▶ Task
In the rows below, change every "GUI agent" to "screen agent" and reproduce the rows with everything else unchanged.

▶ Data records
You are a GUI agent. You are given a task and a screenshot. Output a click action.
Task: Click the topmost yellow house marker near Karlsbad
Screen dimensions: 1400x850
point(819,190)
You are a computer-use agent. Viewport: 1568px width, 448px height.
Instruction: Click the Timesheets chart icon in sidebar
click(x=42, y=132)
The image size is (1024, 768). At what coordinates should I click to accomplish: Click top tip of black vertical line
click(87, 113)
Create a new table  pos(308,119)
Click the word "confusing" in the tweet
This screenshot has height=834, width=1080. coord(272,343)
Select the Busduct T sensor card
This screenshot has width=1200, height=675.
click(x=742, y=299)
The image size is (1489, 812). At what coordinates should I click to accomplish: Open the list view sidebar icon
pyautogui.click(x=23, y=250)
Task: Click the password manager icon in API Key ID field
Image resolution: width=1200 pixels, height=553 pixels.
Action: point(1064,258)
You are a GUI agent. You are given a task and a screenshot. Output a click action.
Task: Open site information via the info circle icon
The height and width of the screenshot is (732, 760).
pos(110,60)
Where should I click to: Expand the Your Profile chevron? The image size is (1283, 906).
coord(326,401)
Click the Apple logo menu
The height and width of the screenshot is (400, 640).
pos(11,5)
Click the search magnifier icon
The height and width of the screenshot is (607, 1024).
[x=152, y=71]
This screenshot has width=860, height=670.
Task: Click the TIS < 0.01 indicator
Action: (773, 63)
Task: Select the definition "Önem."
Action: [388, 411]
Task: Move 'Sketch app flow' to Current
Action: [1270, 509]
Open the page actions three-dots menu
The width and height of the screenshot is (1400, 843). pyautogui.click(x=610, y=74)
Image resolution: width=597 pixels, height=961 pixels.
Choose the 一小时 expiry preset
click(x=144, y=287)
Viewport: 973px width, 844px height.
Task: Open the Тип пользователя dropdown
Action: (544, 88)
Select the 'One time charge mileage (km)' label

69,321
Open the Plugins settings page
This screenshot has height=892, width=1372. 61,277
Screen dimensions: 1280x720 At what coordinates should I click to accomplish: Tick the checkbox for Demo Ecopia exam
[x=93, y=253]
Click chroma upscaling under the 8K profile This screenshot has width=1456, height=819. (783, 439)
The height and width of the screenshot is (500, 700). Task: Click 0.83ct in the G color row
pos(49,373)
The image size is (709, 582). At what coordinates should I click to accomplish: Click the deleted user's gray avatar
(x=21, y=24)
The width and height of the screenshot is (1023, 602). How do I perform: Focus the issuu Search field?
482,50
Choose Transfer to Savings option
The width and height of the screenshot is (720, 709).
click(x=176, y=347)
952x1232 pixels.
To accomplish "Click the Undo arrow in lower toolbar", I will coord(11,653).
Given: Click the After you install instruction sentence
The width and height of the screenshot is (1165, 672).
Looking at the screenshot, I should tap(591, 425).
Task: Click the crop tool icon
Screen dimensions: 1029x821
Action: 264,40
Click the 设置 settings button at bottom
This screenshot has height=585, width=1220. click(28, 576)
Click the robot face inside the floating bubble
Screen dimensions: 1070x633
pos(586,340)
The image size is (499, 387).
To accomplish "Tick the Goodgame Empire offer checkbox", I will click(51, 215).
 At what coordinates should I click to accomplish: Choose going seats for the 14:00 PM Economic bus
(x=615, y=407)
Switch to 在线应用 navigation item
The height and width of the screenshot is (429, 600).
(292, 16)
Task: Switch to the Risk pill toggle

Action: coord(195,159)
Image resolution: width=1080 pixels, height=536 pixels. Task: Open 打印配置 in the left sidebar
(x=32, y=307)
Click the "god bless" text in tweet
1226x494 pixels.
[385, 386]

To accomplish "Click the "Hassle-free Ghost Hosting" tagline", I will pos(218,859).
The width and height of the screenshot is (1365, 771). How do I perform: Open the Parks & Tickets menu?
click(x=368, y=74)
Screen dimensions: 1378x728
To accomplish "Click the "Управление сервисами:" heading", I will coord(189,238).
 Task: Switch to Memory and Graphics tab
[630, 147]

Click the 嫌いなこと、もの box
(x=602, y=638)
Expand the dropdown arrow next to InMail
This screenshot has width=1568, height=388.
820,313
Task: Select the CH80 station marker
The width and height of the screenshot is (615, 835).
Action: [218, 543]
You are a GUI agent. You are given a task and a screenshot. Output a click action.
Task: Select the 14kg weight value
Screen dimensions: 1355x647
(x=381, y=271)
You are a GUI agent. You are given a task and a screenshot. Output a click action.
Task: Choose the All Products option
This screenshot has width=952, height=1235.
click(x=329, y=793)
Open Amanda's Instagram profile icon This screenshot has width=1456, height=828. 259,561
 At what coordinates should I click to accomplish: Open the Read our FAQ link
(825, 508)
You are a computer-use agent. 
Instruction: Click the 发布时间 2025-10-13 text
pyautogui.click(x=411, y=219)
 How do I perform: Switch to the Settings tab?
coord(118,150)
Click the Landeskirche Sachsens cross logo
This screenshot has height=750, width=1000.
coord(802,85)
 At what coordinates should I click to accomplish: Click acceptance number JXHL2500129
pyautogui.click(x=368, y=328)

▶ Worked answer
You are a screen agent. You are given a task and a screenshot. Output a click action.
Task: Click the topmost yellow house marker near Karlsbad
Screen dimensions: 1400x850
point(819,190)
You are a computer-use agent. Viewport: 1568px width, 448px height.
Instruction: Click the Timesheets chart icon in sidebar
click(x=42, y=132)
The image size is (1024, 768). At what coordinates should I click to accomplish: Click top tip of black vertical line
click(87, 113)
Create a new table  pos(308,119)
Click the word "confusing" in the tweet
This screenshot has height=834, width=1080. coord(272,343)
Select the Busduct T sensor card
This screenshot has width=1200, height=675.
click(x=742, y=299)
The image size is (1489, 812). At what coordinates should I click to accomplish: Open the list view sidebar icon
pyautogui.click(x=23, y=250)
Task: Click the password manager icon in API Key ID field
Image resolution: width=1200 pixels, height=553 pixels.
Action: point(1064,258)
You are a screen agent. You are given a task and a screenshot. Output a click action.
Task: Open site information via the info circle icon
The height and width of the screenshot is (732, 760).
pos(110,60)
Where should I click to: Expand the Your Profile chevron? The image size is (1283, 906).
coord(326,401)
Click the Apple logo menu
The height and width of the screenshot is (400, 640).
pos(11,5)
Click the search magnifier icon
The height and width of the screenshot is (607, 1024).
[x=152, y=71]
This screenshot has width=860, height=670.
Task: Click the TIS < 0.01 indicator
Action: (773, 63)
Task: Select the definition "Önem."
Action: [388, 411]
Task: Move 'Sketch app flow' to Current
Action: [1270, 509]
Open the page actions three-dots menu
The width and height of the screenshot is (1400, 843). pyautogui.click(x=610, y=74)
Image resolution: width=597 pixels, height=961 pixels.
Choose the 一小时 expiry preset
click(x=144, y=287)
Viewport: 973px width, 844px height.
Task: Open the Тип пользователя dropdown
Action: (544, 88)
Select the 'One time charge mileage (km)' label

69,321
Open the Plugins settings page
This screenshot has height=892, width=1372. 61,277
Screen dimensions: 1280x720 At what coordinates should I click to accomplish: Tick the checkbox for Demo Ecopia exam
[x=93, y=253]
Click chroma upscaling under the 8K profile This screenshot has width=1456, height=819. (783, 439)
The height and width of the screenshot is (500, 700). Task: Click 0.83ct in the G color row
pos(49,373)
The image size is (709, 582). At what coordinates should I click to accomplish: Click the deleted user's gray avatar
(x=21, y=24)
The width and height of the screenshot is (1023, 602). How do I perform: Focus the issuu Search field?
482,50
Choose Transfer to Savings option
The width and height of the screenshot is (720, 709).
click(x=176, y=347)
952x1232 pixels.
To accomplish "Click the Undo arrow in lower toolbar", I will coord(11,653).
Given: Click the After you install instruction sentence
The width and height of the screenshot is (1165, 672).
Looking at the screenshot, I should tap(591, 425).
Task: Click the crop tool icon
Screen dimensions: 1029x821
Action: 264,40
Click the 设置 settings button at bottom
This screenshot has height=585, width=1220. click(28, 576)
Click the robot face inside the floating bubble
Screen dimensions: 1070x633
pos(586,340)
The image size is (499, 387).
To accomplish "Tick the Goodgame Empire offer checkbox", I will click(51, 215).
 At what coordinates should I click to accomplish: Choose going seats for the 14:00 PM Economic bus
(x=615, y=407)
Switch to 在线应用 navigation item
The height and width of the screenshot is (429, 600).
(292, 16)
Task: Switch to the Risk pill toggle

Action: coord(195,159)
Image resolution: width=1080 pixels, height=536 pixels. Task: Open 打印配置 in the left sidebar
(x=32, y=307)
Click the "god bless" text in tweet
1226x494 pixels.
[385, 386]

To accomplish "Click the "Hassle-free Ghost Hosting" tagline", I will pos(218,859).
The width and height of the screenshot is (1365, 771). How do I perform: Open the Parks & Tickets menu?
click(x=368, y=74)
Screen dimensions: 1378x728
To accomplish "Click the "Управление сервисами:" heading", I will coord(189,238).
 Task: Switch to Memory and Graphics tab
[630, 147]

Click the 嫌いなこと、もの box
(x=602, y=638)
Expand the dropdown arrow next to InMail
This screenshot has width=1568, height=388.
820,313
Task: Select the CH80 station marker
The width and height of the screenshot is (615, 835).
Action: [218, 543]
You are a screen agent. You are given a task and a screenshot. Output a click action.
Task: Select the 14kg weight value
Screen dimensions: 1355x647
(x=381, y=271)
You are a screen agent. You are given a task and a screenshot. Output a click action.
Task: Choose the All Products option
This screenshot has width=952, height=1235.
click(x=329, y=793)
Open Amanda's Instagram profile icon This screenshot has width=1456, height=828. 259,561
 At what coordinates should I click to accomplish: Open the Read our FAQ link
(825, 508)
You are a computer-use agent. 
Instruction: Click the 发布时间 2025-10-13 text
pyautogui.click(x=411, y=219)
 How do I perform: Switch to the Settings tab?
coord(118,150)
Click the Landeskirche Sachsens cross logo
This screenshot has height=750, width=1000.
coord(802,85)
 At what coordinates should I click to accomplish: Click acceptance number JXHL2500129
pyautogui.click(x=368, y=328)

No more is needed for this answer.